By this time, you’ve read just about all you need to read about the University of Kentucky’s monumental upset over then-top-ranked LSU Saturday night at Commonwealth Stadium.
If you’ll indulge me, though, I’d like to share one more story with you.
You see, I could have been at that game, and unlike many people who suddenly have reported access to that game, this one is legitimate. My dear friend Teresa Revlett has season tickets but had to give up seats to this game (and the upcoming Florida game) because of Scott County Schools’ fall break.
I had my choice of attending either game, but my middle nephew’s birthday is Oct. 11, so it was likely that his party would be Oct. 13, thus making the LSU game impossible to attend. Of course, as fate would have it, I’m also unable to make the Florida game, but that’s another story.
So there I was, heading to Powell County, unable to catch The Game. Not only that, I wasn’t going to be able to watch it because we were heading to Morehead to catch two of my nephews play football.
Now, before you start lecturing me on the importance of family, please note that the entire family, my nephews included, had already started complaining about the youth football games, wanting instead to watch UK play.
My nephews and brother-in-law made the decision to not follow the UK game, choosing to record it and watch it all later that evening. I declined to take part, and I got constant updates on my phone.
As we headed back to Powell County, UK had pulled to 27-21, and I asked Troy (the brother-in-law) if they planned on not watching any of the game once we arrived home. You see, the middle nephew, Nathan, was having family over for his birthday party, and once they arrived, it would all but impossible to keep people from talking about the game. So, since we were going to catch the end of the game, Troy and the boys opted to turn on the radio and follow the play-by-play.
We cheered every play on that drive home, including a field goal to bring UK within three points, and we made it home just in time to see the kick that tied the game.
From then on, we all gathered around a TV, hanging on to every play, hugging, high-fiving and participating in just all around general mayhem. The official birthday party got delayed, but more and more family kept arriving, and before long, there were 13 people doing everything short of praying for UK to pull this game out. We had pizzas waiting, and although you’d think pizza and football go great together, well, we just weren’t able to think about eating at this time, mainly because we probably wouldn’t have been able to hold it down.
My youngest nephew does somersaults in celebration.
So, with my granny continually proclaiming gloom and doom on UK’s chances (I get my rosy outlook from her, I guess), we watched and cheered and waited. (And, honestly, I snuck off to get bites of pizza).
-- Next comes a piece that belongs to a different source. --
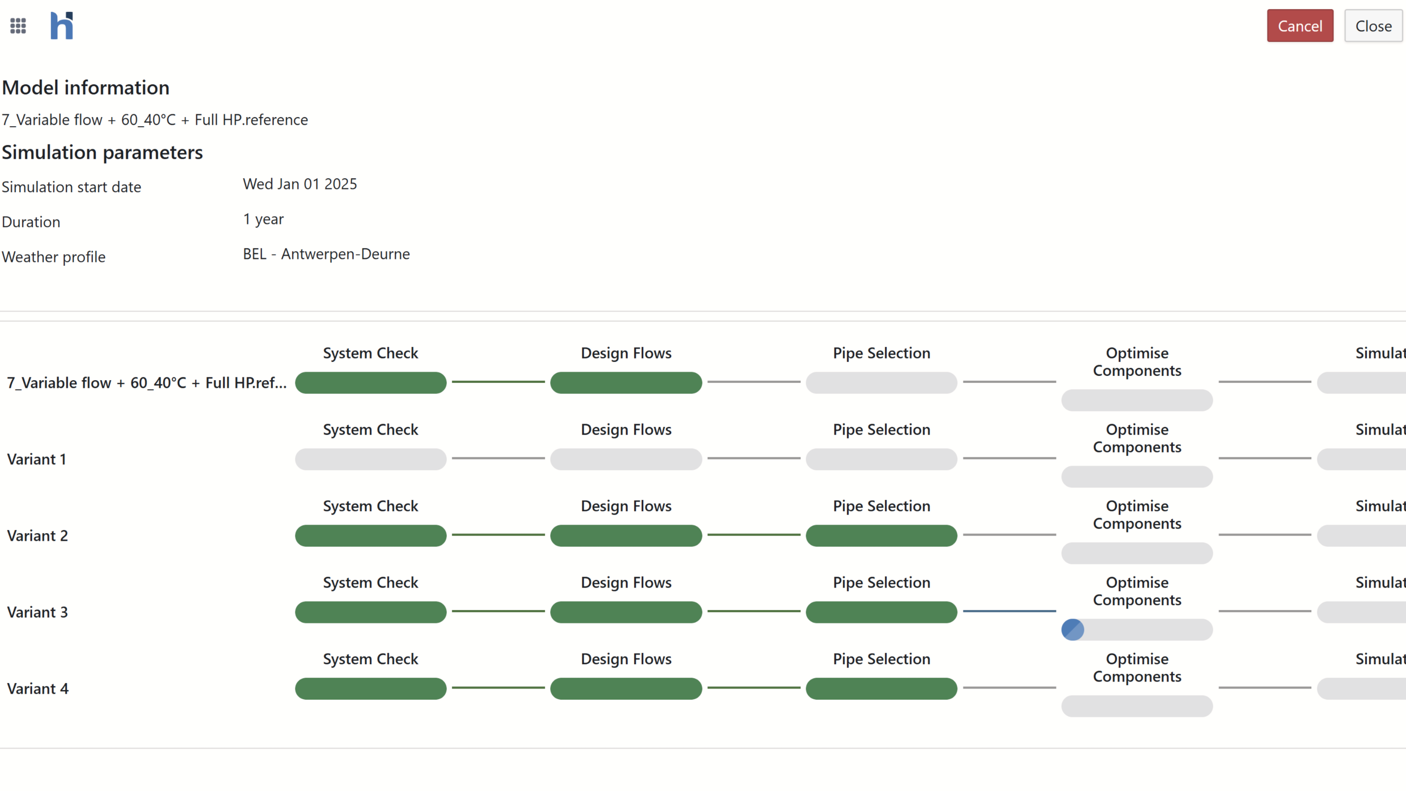This screenshot has width=1406, height=791.
Task: Close the simulation progress view
Action: tap(1373, 26)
Nathan and Jonathan (the youngest nephew) stopped wrestling long enough to actually watch the game. (In Nathan’s defense, he had wanted to watch all along, but it’s hard to pay attention when a monkeyesque 6-year-old is trying to put you in a scissor hold).
Then, when UK’s defense stopped the Tigers on fourth down, thus securing the victory, the place just erupted, and I’m not sure who all was celebrating at that time, but we didn’t care. Everyone hugged everyone (hey, we’re all family, and even if strangers had shown up, it wouldn’t have mattered; at that point, everyone was family).
Mayhem. Pure mayhem.
My sister’s neighbors have tiny field goals in their front yard, and I suggested we run over there to tear them down.
And then, once the madness stopped, Nathan, who couldn’t stop hugging everyone around, said he wanted to write a letter to UK Coach Rich Brooks, thanking him for the best birthday present ever.
You know, I’m glad I turned down those tickets.